### Task requirements:
Return the lines below that carry the word "agent".

### Exercise data:
+ + + + + + +
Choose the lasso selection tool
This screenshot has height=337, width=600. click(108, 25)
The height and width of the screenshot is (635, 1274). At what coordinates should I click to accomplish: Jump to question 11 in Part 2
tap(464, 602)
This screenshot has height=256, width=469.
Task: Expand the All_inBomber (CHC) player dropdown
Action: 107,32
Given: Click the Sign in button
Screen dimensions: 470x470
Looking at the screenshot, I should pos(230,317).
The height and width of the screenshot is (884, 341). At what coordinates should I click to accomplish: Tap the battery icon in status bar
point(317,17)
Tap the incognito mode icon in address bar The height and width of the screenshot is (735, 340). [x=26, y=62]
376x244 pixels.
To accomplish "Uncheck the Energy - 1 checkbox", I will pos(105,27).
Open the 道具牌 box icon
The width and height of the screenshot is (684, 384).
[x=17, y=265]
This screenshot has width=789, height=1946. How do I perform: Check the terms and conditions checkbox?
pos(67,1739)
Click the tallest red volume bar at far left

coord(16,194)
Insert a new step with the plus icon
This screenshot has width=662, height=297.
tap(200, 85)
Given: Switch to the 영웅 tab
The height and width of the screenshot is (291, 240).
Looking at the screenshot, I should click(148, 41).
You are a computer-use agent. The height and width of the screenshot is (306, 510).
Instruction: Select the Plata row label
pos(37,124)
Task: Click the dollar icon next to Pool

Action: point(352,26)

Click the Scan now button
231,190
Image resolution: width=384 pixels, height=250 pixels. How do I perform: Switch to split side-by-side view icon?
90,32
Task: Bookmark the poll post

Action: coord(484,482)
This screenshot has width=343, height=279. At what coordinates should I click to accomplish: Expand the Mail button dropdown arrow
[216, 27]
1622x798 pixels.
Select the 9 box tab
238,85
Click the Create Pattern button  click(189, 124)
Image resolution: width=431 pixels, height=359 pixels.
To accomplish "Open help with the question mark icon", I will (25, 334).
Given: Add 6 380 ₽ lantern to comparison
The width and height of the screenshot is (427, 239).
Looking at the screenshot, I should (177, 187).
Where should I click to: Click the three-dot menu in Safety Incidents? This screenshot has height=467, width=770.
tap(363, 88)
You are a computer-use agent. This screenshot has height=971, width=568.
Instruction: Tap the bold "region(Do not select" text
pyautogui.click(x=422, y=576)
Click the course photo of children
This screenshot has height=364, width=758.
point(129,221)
+ + + + + + +
### Exercise response:
You are a computer-use agent. The height and width of the screenshot is (306, 510).
You are a computer-use agent. This screenshot has height=971, width=568.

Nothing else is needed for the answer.